* _Activity_: In the listing below, start your output at the line with "Click the yellow +450 บาท change badge" and end it after the line with "Given: Click inside the Search Contacts field", copying every line exactly.

* _Data to use_:
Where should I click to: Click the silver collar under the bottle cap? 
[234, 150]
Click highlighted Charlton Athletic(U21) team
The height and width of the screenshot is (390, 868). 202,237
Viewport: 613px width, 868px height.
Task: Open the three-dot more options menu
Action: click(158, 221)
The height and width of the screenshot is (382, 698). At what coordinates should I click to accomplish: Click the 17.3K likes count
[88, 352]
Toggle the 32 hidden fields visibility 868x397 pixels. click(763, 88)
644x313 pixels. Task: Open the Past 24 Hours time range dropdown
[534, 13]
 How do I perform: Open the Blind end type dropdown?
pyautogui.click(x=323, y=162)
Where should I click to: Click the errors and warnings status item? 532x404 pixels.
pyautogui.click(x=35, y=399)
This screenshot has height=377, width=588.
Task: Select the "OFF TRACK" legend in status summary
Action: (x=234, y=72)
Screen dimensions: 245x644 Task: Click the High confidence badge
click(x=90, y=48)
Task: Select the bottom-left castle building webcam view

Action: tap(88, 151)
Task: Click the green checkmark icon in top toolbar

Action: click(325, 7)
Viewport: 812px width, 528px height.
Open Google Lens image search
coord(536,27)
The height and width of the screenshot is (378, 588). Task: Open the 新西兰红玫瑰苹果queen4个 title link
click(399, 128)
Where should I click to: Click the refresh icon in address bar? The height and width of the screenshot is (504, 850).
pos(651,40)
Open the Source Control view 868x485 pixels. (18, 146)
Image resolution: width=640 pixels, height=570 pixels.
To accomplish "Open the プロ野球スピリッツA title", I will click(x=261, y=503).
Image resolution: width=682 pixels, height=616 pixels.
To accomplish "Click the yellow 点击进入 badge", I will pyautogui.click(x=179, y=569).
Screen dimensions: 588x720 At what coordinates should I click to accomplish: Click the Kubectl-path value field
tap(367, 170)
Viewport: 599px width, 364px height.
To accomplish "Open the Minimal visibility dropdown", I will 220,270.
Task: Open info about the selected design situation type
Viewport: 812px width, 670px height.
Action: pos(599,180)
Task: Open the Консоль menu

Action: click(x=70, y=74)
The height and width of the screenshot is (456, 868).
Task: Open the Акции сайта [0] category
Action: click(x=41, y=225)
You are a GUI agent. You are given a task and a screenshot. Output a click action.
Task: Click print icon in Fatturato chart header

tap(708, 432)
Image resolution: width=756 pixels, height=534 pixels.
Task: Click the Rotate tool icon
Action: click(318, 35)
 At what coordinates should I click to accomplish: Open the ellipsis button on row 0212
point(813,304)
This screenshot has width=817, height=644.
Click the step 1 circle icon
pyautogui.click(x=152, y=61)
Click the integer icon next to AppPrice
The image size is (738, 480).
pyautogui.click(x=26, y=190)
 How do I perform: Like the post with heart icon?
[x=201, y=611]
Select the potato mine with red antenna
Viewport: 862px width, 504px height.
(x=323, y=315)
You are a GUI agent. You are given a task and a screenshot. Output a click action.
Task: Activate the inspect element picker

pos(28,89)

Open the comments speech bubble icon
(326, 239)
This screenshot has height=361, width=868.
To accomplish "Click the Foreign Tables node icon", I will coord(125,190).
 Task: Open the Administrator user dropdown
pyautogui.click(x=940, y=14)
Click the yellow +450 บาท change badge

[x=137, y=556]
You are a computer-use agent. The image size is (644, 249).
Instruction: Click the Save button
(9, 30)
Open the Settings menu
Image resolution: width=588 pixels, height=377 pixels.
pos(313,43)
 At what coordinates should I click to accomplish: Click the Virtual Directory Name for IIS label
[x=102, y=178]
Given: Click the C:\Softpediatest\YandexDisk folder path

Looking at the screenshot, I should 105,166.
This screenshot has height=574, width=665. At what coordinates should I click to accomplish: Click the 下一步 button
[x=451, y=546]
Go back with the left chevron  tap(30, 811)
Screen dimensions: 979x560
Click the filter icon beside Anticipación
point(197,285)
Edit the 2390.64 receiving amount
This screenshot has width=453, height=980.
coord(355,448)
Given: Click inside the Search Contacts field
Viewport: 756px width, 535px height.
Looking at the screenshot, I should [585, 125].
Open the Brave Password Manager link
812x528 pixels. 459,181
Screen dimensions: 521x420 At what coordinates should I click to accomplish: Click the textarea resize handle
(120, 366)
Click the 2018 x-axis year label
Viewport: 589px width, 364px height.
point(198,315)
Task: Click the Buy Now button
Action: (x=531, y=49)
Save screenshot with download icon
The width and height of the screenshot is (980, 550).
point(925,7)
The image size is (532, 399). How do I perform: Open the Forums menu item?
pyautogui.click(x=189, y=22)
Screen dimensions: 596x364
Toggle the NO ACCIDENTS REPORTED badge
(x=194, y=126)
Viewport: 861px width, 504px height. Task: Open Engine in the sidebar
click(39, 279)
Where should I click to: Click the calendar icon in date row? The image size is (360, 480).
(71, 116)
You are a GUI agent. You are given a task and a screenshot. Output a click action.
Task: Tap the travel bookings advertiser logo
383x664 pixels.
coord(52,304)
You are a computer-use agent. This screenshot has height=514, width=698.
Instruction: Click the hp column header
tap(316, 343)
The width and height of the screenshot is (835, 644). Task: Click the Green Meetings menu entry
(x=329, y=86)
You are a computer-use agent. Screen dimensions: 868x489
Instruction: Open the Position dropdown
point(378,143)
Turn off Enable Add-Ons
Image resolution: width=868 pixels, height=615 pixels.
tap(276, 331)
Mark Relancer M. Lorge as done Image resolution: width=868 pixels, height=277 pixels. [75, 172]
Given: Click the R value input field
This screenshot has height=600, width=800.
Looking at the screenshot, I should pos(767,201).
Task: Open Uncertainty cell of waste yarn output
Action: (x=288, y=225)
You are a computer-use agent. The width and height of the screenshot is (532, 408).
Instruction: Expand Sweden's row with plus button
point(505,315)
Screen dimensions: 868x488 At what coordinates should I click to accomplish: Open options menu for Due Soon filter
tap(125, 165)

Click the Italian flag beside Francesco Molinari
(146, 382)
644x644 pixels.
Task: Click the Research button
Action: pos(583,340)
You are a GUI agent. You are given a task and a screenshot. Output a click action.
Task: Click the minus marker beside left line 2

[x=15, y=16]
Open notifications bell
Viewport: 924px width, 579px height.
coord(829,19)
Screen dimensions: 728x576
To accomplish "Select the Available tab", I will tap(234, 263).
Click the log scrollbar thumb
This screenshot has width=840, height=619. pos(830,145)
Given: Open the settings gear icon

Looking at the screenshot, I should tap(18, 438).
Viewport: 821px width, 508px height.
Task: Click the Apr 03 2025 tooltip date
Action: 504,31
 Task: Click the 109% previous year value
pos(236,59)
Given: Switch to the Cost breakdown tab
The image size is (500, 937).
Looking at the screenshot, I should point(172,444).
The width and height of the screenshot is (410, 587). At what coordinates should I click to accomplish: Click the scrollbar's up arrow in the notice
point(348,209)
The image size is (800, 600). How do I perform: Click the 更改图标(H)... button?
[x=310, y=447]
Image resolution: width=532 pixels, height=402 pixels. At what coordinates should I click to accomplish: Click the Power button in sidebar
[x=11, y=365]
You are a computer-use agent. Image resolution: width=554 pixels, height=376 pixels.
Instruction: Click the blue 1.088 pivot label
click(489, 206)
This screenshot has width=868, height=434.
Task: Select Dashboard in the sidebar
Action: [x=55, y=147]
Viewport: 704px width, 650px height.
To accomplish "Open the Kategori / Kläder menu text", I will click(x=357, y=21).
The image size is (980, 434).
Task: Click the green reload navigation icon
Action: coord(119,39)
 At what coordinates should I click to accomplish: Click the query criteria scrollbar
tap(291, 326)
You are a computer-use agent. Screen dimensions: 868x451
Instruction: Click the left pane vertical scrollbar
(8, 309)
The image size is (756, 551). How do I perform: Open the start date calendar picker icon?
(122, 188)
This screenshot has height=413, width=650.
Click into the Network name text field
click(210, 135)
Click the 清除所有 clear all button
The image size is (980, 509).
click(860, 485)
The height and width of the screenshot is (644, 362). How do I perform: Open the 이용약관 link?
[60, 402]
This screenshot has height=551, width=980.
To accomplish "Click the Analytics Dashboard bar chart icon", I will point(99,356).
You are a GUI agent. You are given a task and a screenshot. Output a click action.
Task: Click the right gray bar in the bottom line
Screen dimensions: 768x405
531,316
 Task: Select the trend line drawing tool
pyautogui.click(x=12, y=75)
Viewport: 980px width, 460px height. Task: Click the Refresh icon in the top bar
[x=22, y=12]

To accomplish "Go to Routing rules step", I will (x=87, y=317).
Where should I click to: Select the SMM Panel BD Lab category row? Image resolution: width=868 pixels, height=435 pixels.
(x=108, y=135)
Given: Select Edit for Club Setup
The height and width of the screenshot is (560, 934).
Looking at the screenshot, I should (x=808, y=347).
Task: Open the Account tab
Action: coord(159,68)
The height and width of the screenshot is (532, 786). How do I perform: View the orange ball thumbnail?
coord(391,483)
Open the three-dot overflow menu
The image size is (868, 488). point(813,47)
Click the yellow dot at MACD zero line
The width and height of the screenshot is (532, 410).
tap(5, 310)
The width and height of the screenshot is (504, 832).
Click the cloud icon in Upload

* _Your response_:
Click the yellow +450 บาท change badge

[x=137, y=556]
You are a computer-use agent. The image size is (644, 249).
Instruction: Click the Save button
(9, 30)
Open the Settings menu
Image resolution: width=588 pixels, height=377 pixels.
pos(313,43)
 At what coordinates should I click to accomplish: Click the Virtual Directory Name for IIS label
[x=102, y=178]
Given: Click the C:\Softpediatest\YandexDisk folder path

Looking at the screenshot, I should 105,166.
This screenshot has height=574, width=665. At what coordinates should I click to accomplish: Click the 下一步 button
[x=451, y=546]
Go back with the left chevron  tap(30, 811)
Screen dimensions: 979x560
Click the filter icon beside Anticipación
point(197,285)
Edit the 2390.64 receiving amount
This screenshot has width=453, height=980.
coord(355,448)
Given: Click inside the Search Contacts field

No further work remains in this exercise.